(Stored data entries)
◇ ◇ ◇ ◇

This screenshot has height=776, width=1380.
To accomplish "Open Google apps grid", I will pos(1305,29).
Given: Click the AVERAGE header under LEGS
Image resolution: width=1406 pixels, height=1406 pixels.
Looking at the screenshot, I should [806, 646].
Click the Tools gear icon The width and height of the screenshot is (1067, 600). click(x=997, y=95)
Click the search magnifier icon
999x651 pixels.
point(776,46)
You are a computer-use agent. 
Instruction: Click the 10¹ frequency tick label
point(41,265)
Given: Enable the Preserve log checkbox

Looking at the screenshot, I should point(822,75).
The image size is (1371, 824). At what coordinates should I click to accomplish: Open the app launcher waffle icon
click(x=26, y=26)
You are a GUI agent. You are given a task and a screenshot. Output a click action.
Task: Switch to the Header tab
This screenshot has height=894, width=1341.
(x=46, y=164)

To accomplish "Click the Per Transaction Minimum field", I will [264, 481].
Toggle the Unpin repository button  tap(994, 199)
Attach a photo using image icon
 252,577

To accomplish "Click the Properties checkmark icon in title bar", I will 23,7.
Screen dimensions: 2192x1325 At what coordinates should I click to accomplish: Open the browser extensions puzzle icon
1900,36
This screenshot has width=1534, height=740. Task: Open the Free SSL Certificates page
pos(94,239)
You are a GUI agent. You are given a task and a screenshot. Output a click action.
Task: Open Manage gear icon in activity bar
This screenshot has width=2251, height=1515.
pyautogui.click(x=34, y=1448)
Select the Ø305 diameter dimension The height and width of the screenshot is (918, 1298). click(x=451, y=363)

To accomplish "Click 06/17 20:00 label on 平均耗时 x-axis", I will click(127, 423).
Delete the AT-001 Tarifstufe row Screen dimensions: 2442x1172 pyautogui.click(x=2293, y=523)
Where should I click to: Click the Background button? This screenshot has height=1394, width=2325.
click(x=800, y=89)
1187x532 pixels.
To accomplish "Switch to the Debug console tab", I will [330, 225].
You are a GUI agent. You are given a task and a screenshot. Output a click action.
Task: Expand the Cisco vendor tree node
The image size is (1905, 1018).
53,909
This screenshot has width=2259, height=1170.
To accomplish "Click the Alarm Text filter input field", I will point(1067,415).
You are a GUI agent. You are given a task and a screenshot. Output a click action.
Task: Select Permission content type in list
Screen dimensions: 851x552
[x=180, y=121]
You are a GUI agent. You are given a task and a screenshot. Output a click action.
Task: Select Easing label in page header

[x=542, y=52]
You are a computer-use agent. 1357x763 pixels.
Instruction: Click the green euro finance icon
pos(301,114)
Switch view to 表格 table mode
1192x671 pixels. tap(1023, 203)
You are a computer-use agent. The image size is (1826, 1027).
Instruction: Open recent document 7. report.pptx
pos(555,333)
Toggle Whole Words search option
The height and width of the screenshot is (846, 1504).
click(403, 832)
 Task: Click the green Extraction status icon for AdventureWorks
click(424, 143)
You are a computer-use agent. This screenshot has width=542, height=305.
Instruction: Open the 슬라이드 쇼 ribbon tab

◇ ◇ ◇ ◇

▶ _Work instruction_
Copy every record once more, exactly as given.

▶ _Written answer_
This screenshot has height=776, width=1380.
To accomplish "Open Google apps grid", I will pos(1305,29).
Given: Click the AVERAGE header under LEGS
Image resolution: width=1406 pixels, height=1406 pixels.
Looking at the screenshot, I should [806, 646].
Click the Tools gear icon The width and height of the screenshot is (1067, 600). click(x=997, y=95)
Click the search magnifier icon
999x651 pixels.
point(776,46)
You are a computer-use agent. 
Instruction: Click the 10¹ frequency tick label
point(41,265)
Given: Enable the Preserve log checkbox

Looking at the screenshot, I should point(822,75).
The image size is (1371, 824). At what coordinates should I click to accomplish: Open the app launcher waffle icon
click(x=26, y=26)
You are a GUI agent. You are given a task and a screenshot. Output a click action.
Task: Switch to the Header tab
This screenshot has height=894, width=1341.
(x=46, y=164)

To accomplish "Click the Per Transaction Minimum field", I will [264, 481].
Toggle the Unpin repository button  tap(994, 199)
Attach a photo using image icon
 252,577

To accomplish "Click the Properties checkmark icon in title bar", I will 23,7.
Screen dimensions: 2192x1325 At what coordinates should I click to accomplish: Open the browser extensions puzzle icon
1900,36
This screenshot has width=1534, height=740. Task: Open the Free SSL Certificates page
pos(94,239)
You are a GUI agent. You are given a task and a screenshot. Output a click action.
Task: Open Manage gear icon in activity bar
This screenshot has width=2251, height=1515.
pyautogui.click(x=34, y=1448)
Select the Ø305 diameter dimension The height and width of the screenshot is (918, 1298). click(x=451, y=363)

To accomplish "Click 06/17 20:00 label on 平均耗时 x-axis", I will click(127, 423).
Delete the AT-001 Tarifstufe row Screen dimensions: 2442x1172 pyautogui.click(x=2293, y=523)
Where should I click to: Click the Background button? This screenshot has height=1394, width=2325.
click(x=800, y=89)
1187x532 pixels.
To accomplish "Switch to the Debug console tab", I will [330, 225].
You are a GUI agent. You are given a task and a screenshot. Output a click action.
Task: Expand the Cisco vendor tree node
The image size is (1905, 1018).
53,909
This screenshot has width=2259, height=1170.
To accomplish "Click the Alarm Text filter input field", I will point(1067,415).
You are a GUI agent. You are given a task and a screenshot. Output a click action.
Task: Select Permission content type in list
Screen dimensions: 851x552
[x=180, y=121]
You are a GUI agent. You are given a task and a screenshot. Output a click action.
Task: Select Easing label in page header

[x=542, y=52]
You are a computer-use agent. 1357x763 pixels.
Instruction: Click the green euro finance icon
pos(301,114)
Switch view to 表格 table mode
1192x671 pixels. tap(1023, 203)
You are a computer-use agent. The image size is (1826, 1027).
Instruction: Open recent document 7. report.pptx
pos(555,333)
Toggle Whole Words search option
The height and width of the screenshot is (846, 1504).
click(403, 832)
 Task: Click the green Extraction status icon for AdventureWorks
click(424, 143)
You are a computer-use agent. This screenshot has width=542, height=305.
Instruction: Open the 슬라이드 쇼 ribbon tab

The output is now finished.